To fabricate the vertical transistors, the researchers first grew an array of ten InGaAs nanowires on a silicon substrate. They heat-treated the substrate in an arsine atmosphere to replace the outermost silicon atoms with arsenide atoms, ready for nanowire growth. A silicon dioxide film was deposited onto the substrate surface with circular openings then formed on the film, using electron-beam lithography and wet chemical etching. Nano-wires were grown onto the openings, via metal-organic vapour phase epitaxy.
“So far, nano-wires have been grown by a vapour-liquid-solid method, but this cannot control their position," explains Tomioka. “We've used selective area growth, with position-defined masks... to align and integrate the nanowires onto the substrates."

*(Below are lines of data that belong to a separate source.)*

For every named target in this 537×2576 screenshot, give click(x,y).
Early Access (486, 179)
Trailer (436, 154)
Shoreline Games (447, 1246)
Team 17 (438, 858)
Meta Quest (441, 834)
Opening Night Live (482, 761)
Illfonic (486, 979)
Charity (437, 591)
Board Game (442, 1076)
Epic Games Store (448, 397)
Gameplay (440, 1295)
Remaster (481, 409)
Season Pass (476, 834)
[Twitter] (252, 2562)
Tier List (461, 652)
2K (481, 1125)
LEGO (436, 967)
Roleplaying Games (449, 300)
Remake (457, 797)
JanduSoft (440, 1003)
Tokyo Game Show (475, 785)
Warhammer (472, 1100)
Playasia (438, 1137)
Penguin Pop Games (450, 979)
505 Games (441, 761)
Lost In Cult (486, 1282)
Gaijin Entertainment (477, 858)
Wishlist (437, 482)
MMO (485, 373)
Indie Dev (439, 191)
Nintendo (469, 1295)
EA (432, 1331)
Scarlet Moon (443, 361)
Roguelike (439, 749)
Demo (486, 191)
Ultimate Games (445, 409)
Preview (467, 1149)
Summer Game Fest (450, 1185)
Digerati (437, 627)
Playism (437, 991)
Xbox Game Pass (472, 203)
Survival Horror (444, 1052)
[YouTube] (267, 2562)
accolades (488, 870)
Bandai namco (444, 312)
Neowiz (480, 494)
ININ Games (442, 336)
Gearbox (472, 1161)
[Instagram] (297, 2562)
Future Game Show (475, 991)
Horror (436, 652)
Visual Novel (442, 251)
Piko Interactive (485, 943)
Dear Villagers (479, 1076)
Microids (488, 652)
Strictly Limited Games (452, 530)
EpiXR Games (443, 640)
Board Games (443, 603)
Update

Each nanowires was then coated with a hafnium oxide-based film and sputtered with tungsten metal to form the gate. By spin-coating the nanowires with a benzocyclobutene polymer (BCB), and using reactive ion etching to etch back the BCB, tungsten gates and hafnium-based film the researchers isolated the gate and drain regions. Lastly, a metal drain and source were deposited onto either end of the structure to form the transistor.
Crucially, the fabrication process reduced the lattice mismatches between the silicon substrate and InGaAs nanowires, that can lead to crystallographic defects and degrade device performance. And while switching characteristics beat those of previously-built nanowire surrounding gate transistors, the researchers knew the device would have to perform better to satisfy the demands of next-generation electronics.
With this in mind, they went on to fabricate a similar device, but this time using “core-multishell nanowires", in which layers of InP, InAlAs and InGaAs are grown around an InGaAs core. The results have been startling.
Not only does this transistor have a greatly increased on-state current and transconductance, compared to the original InGaAs-on silicon device, but device performance is better than that of your typical MOSFET. Having obtained these extremely high performances, the researchers now intend to fabricate a p-type field-effect-transistor using the same nanowires.
“Our research will be a milestone in the history of semiconductor applications," concludes Tomioka. “These devices will have the performance necessary for use in future silicon transistor technology."